PROBLEM REQUIREMENTS:
Which lines below hold the word "heading"? Copy all of them.

DATASET EXTRACT:
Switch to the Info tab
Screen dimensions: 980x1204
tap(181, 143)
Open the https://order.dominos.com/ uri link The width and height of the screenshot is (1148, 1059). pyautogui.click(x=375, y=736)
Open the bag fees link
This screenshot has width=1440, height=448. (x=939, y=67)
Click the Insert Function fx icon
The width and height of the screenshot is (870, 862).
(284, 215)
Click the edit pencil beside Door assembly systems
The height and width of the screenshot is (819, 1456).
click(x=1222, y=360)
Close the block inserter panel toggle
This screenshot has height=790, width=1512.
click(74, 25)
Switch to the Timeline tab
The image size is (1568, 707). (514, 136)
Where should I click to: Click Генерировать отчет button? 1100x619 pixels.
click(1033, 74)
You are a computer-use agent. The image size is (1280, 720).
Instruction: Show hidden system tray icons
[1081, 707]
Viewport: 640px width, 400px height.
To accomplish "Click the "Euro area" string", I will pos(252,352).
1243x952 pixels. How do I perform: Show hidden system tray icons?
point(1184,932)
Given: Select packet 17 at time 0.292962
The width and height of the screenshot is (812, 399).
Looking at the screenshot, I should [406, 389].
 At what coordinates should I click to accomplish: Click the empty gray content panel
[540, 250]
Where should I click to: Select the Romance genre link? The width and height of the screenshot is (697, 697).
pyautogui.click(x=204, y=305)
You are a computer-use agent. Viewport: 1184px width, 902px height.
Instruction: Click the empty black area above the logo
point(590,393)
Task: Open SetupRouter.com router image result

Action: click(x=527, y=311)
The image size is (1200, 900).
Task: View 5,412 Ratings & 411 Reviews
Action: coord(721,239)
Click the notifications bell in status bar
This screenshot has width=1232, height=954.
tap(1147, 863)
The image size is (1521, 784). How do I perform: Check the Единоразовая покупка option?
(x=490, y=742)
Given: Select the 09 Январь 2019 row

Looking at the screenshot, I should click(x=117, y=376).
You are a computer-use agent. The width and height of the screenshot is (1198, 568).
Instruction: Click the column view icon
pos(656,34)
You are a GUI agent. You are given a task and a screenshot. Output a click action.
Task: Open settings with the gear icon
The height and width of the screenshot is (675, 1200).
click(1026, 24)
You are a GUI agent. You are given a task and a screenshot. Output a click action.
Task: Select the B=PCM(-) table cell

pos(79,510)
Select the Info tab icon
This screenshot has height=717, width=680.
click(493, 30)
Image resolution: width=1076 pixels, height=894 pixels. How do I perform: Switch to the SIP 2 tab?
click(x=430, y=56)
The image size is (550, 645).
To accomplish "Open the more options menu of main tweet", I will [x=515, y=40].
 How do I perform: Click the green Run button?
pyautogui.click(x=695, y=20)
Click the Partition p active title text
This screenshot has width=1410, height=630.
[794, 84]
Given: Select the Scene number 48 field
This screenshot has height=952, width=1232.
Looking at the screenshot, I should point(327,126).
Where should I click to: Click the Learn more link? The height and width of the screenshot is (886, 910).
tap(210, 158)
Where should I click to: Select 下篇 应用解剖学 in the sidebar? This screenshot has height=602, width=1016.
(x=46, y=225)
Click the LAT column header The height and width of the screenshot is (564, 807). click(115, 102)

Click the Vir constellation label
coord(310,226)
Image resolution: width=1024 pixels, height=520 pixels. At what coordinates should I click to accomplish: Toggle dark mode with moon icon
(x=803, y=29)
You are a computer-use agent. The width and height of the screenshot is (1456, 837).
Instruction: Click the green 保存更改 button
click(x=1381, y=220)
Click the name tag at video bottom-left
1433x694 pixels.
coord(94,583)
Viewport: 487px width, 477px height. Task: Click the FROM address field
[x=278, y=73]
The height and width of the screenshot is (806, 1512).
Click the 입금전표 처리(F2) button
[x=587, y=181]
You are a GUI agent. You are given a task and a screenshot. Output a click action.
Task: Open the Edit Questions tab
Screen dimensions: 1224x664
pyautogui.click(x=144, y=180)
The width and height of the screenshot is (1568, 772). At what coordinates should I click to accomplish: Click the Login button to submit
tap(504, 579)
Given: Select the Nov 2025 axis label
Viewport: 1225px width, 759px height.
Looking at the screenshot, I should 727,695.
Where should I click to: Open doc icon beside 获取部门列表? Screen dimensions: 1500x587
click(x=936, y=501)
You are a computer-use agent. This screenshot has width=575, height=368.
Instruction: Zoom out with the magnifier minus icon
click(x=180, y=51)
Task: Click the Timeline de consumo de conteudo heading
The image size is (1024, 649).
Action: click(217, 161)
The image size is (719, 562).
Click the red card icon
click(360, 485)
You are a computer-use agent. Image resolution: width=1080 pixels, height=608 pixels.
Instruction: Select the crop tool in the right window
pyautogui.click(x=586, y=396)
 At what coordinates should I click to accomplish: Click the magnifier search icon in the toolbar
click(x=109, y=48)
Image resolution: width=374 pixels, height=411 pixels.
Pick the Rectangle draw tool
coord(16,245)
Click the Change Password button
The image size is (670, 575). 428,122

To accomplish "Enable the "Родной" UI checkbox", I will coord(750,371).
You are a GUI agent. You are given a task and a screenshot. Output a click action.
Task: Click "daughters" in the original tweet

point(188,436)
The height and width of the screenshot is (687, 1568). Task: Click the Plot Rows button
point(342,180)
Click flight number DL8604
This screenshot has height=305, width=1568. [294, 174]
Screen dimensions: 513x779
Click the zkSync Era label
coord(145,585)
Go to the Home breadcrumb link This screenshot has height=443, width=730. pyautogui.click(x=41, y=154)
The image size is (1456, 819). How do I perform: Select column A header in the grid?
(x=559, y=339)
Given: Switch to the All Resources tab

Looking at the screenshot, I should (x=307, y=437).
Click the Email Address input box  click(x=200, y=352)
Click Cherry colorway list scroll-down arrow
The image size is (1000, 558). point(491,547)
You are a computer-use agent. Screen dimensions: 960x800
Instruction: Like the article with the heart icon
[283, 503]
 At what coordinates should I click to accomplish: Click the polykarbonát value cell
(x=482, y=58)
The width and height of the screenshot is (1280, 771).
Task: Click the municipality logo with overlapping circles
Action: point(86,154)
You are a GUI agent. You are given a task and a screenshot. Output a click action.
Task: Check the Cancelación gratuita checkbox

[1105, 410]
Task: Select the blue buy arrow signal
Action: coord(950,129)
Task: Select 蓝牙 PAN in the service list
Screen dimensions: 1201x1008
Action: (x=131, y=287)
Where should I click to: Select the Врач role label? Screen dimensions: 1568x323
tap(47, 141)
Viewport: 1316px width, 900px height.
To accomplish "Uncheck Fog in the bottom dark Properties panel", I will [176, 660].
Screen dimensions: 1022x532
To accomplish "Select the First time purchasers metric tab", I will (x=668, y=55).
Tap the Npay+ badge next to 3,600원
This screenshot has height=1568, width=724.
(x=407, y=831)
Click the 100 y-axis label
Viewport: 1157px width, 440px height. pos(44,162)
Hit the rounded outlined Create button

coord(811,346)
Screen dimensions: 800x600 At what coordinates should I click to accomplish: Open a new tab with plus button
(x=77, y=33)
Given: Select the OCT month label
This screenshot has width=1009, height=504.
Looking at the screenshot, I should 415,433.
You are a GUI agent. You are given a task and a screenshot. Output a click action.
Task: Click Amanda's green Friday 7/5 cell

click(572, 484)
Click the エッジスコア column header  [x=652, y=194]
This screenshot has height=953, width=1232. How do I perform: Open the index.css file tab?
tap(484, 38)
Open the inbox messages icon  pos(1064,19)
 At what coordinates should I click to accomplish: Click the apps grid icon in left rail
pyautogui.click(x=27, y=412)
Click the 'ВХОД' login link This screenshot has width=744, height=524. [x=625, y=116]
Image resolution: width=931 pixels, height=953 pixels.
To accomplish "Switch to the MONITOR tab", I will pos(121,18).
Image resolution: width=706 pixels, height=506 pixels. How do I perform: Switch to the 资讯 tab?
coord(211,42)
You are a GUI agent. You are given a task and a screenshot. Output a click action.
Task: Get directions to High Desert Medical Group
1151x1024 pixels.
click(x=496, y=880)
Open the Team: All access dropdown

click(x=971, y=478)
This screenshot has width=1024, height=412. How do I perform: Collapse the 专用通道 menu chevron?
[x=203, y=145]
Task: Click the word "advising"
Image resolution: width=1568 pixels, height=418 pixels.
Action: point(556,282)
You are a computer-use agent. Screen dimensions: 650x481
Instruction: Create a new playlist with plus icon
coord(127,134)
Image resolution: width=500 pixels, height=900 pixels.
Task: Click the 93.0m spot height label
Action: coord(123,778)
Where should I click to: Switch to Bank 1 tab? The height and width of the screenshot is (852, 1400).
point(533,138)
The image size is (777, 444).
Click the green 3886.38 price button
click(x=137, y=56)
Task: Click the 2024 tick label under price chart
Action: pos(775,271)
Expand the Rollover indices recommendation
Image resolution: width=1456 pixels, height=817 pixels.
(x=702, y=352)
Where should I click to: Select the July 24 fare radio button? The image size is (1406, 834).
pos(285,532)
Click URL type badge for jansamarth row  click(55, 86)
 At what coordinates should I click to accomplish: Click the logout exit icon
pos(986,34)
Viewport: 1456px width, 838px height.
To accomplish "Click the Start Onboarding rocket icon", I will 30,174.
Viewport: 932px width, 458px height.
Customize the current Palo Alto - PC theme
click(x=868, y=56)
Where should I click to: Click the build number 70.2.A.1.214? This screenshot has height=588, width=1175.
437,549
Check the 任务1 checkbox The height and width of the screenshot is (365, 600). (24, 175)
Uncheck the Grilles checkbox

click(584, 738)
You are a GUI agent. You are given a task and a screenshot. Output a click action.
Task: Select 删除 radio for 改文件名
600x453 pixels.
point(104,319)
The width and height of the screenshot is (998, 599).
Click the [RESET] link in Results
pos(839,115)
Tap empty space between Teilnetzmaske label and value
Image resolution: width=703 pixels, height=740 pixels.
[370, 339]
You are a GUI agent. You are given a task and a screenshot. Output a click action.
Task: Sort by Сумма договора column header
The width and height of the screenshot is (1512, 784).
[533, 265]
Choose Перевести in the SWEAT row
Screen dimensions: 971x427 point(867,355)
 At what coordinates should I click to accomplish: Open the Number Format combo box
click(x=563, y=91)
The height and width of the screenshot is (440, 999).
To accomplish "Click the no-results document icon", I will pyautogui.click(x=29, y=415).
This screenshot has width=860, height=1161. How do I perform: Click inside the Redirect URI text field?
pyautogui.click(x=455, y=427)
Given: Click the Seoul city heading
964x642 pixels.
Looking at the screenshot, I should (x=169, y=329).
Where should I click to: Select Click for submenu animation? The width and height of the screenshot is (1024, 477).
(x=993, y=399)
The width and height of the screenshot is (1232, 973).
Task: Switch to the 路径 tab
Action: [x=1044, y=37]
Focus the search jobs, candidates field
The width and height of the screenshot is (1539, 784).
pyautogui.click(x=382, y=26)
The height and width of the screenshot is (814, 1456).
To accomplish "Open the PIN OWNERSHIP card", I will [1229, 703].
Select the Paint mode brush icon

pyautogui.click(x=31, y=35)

SOLUTION TO THIS TASK:
Task: Click the Timeline de consumo de conteudo heading
Given: Click the Seoul city heading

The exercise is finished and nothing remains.